So What's Up with David?

After sending a billion updates, I thought I'd use this page again to keep everyone up to date as often as I can.

I still can't post pictures from my iPad, so these will be words only. So here's the story up to now.

Back in August and Early September David was doing really well. Pulling to stand, crawling a lot, sitting and playing for long periods of time. Then in mid or late September he seemed dizzy and would fall over when kneeling or crawling. We started adjusting his meds, thinking it was a side effect. Over time he lost more and more skills, and the meds didn't make it any better. So by the time January rolled around he was no longer able to crawl, sit, roll over, hold up his head or lift up toys. In January he had an MRI which later proved to be normal.

On Tuesday this week (just yesterday!) I brought David to Children's Mercy Hospital to have an EEG, which is when they hook 40 some electrical leads up to your head and look and see what kind electrical signals your brain is putting out. We were hoping David would have a seizure while he was hooked up for his 1-2 hour appt, so they could see what kind of seizures he was having.

About 15 minutes into the test, we got a message that the neurologist monitoring the exam was concerned about the high and constant level of sub-clinical seizures David was having. They administered some anti-seizure med and decided to admit him to the hospital. By 11am we were upstairs checked into a room on the 3rd floor. I google what an EEG should look like it it was normal, and had to admit David's was pretty abnormal! Still, it was hard to understand all the rush. He looked fine from the outside, and I suspect he'd had this level of seizure activity since September. And speaking of that, what did these seizures have to do with his losses, if anything? Well...

The explanation I got was that they didn't know if there was a connection, but the seizure activity was alarming and they needed to stop it. Then we'd look at the long term issues. So, on Tuesday they started Depakote. It made him a little sleepy and it didn't look to me like it was doing anything seizure wise, but maybe it would take some time to build up to a therapeutic dose. Monday morning they explained there had been a positive change after the Depakote, just a small one. So they were considering increasing the Depakote.

Mid morning Wednesday I got to talk with David's team or doctors and ask some question that had started coming together for me. The summary was this, either the seizures had caused the losses he'd had, or it was the other way around and some unknown condition was causing this continual loss and the seizures were just part of that downfall.
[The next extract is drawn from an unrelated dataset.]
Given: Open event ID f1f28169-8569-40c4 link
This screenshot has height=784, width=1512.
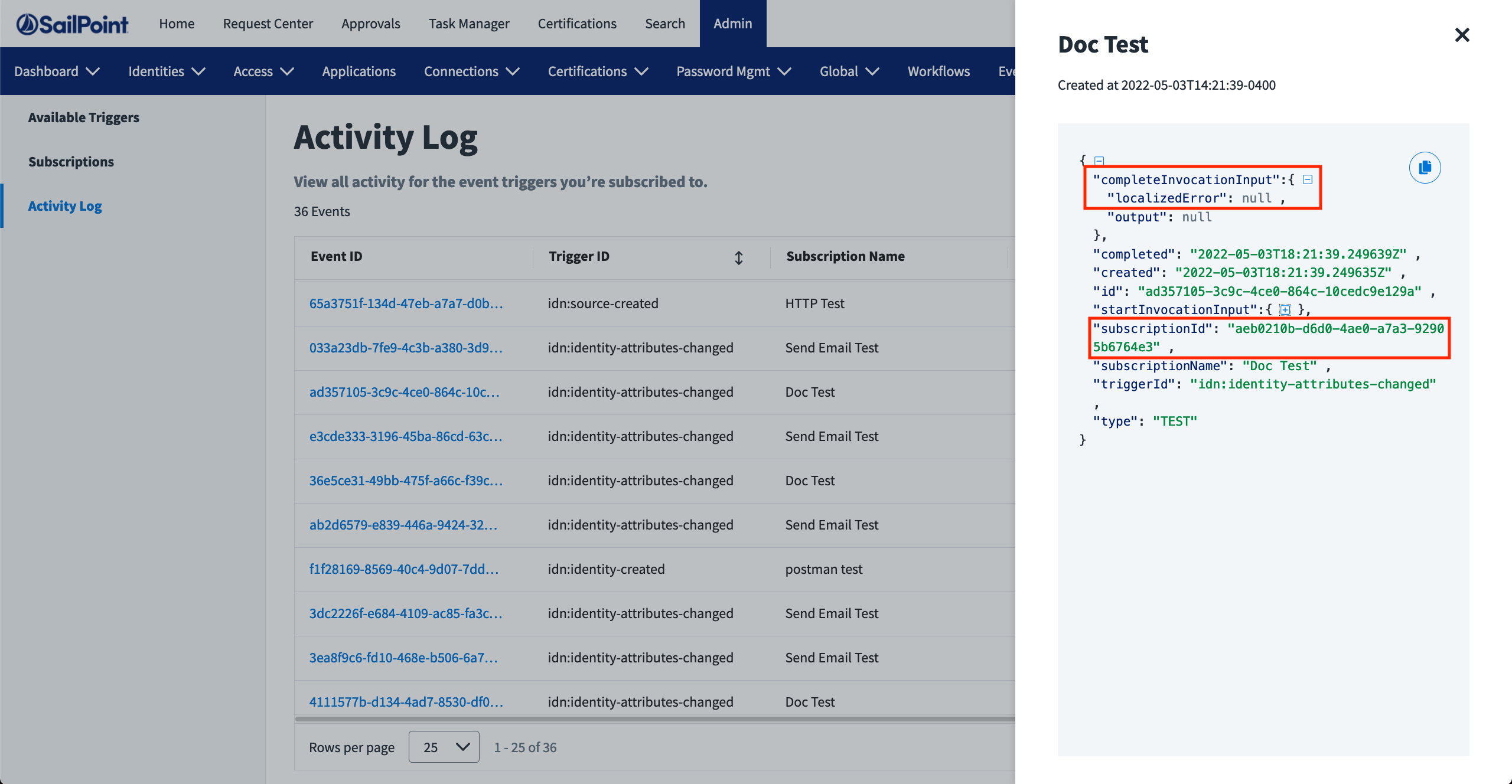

Probably the only good news out of this all was that no matter which way it was, they would treat it the same: stop the seizures and watch what happened. So stopping the seizures because the primary goal.

Wednesday afternoon they doubled his Depakote and added Fofphenatoin. I thought his EEG looked better to my google/Wikipedia trained eyes, even though it was clear the seizures were still happening. And I decided that "sub clinical" was too boring a way to describe them and decided to call them ninja seizures instead. They were both hard to see and resistant to anyone trying to stop them. See, that right there is proof that my sense of humor was intact a few hours ago.

So, a very wonderful friend came and sat with David, who was now sleeping due to all the new meds. I think the last time he was awake was around 8am this morning. Anyway, the friend sat with sleeping David and I went home to shower, repack, and spend some time with the rest of the kids. I picked them up around 3:40 and at 4pm David's doctor called and explained they were trying Versed as a last try to sto the seizures. They were also getting an ICU room ready for David. They wanted to move him over and medically induce a coma for 24-48 hours. I felt a little shocky. I told them to go ahead with the versed, but I did not want them starting the coma until I talked to Tony and had a chance to thnk of more questions to ask. By 4:35 we had two very good friends ready watch the older kids and were on our way to the hospital. By 5:30 we were talking with the doctor about why the coma was necessary. We decided to give permission for the procedure.

They had a room ready in the ICU and moved him over. By 8 pm we'd been walked through the procedures by several medical personel and it was time to wait. Tony headed home to be with the other kids and I'm waiting.